Tuesday, October 29, 2013

My Very First Hat Pattern and Tutorial for Sale at Nelesc Designs

I know that I wrote about my Helmet Hat Pattern/Tutorial back in April but since it's getting nippy out there, I thought I would reintroduce today. I love this hat! It's a great autumn/winter wardrobe staple and is available in my shop, for a limited time, for $5.00!  

If you have read my "about" page, you know I have been wanting to start selling my patterns and tutorials. I have enjoyed sharing my knowledge here through my free tutorials every other Tuesday and now I would like to expand on that through the tutes I'll be offering through my shop. These tutes will be more extensive and some will include actual pattern pieces as this new tutorial does. 
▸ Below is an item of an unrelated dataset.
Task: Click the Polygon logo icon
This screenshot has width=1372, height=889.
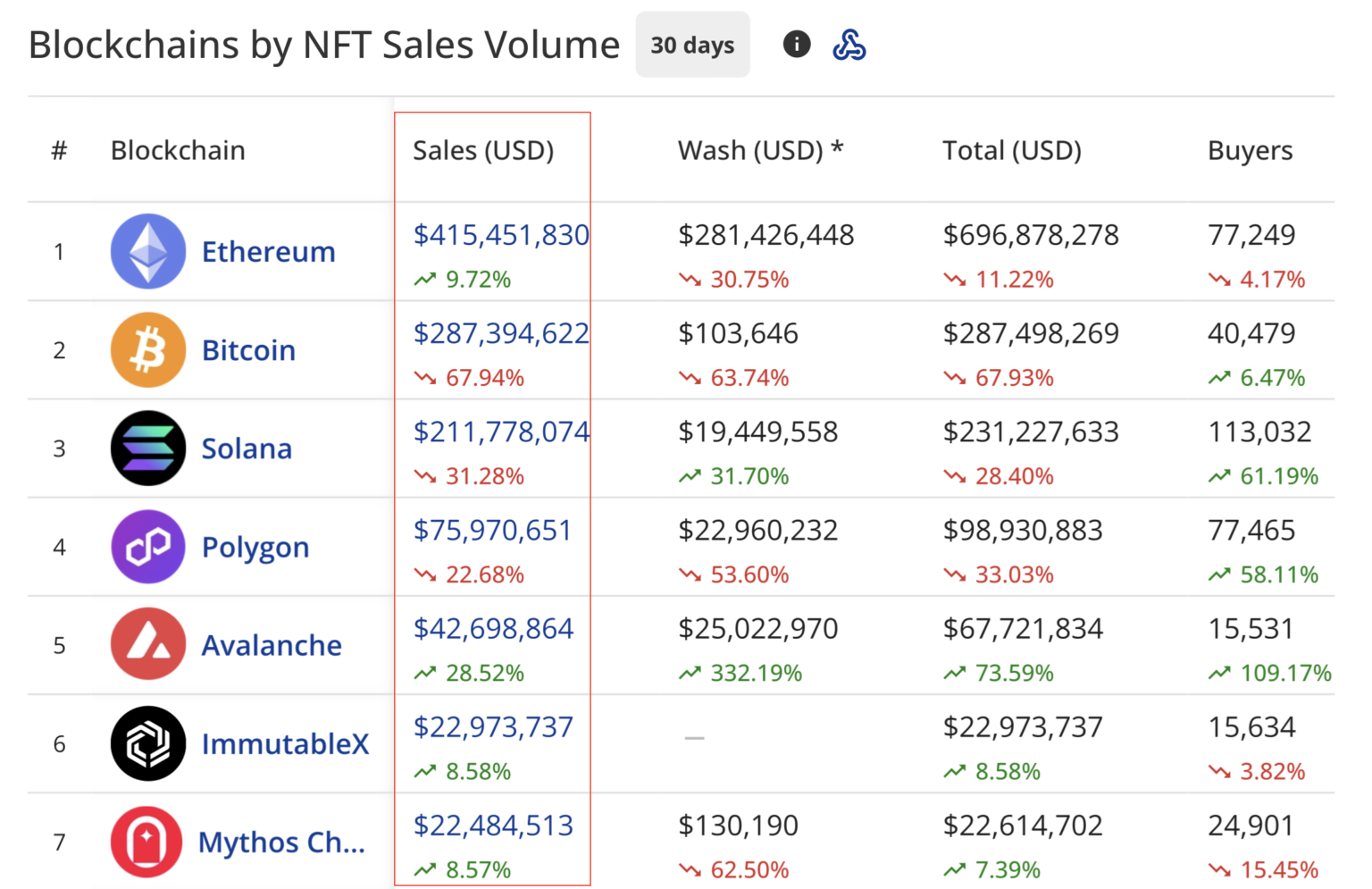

 This unlined hat is composed of a base with the surrounding leaf shaped pieces appliqued on. The leaf pieces are quilted with thread. The pattern/tutorial shows you how to make a HELMET HAT that fits a 22 to 24 inch sized head. 

This 27 page HELMET HAT pattern/tutorial includes color photographs, step by step SIMPLE tutorial instructions, and three pattern pieces that print onto multiple sheets. You will then need to match the triangles, connect them correctly, and then tape them together.

As you also know, I like to refashion garments so this helmet hat was designed to be made from upcycled/recycled fabric like sweatshirts or t-shirts. It gives you a chance to reuse those sweats and tees you have around the house. However, you can use most fabrics with this pattern/tutorial, new or old.

Since I launched in in April, I have had several sales of this pattern. This is what one customer said, 

"The tutorial downloaded safely, thanks - and it looks to be very detailed and comprehensive. Now to decide which sweatshirt is to be sacrificed first." 

So there you have it, and, until Nov. 5, you will be able to get this pattern/tutorial for only $5.00 in my shop. After that, it will go up to $8.99. 

If you decide to purchase it, please let me know what you think. I am also, always here to help if you need it. 

Wednesday, October 16, 2013

Hi all! I will be posting less often in the next couple of weeks. 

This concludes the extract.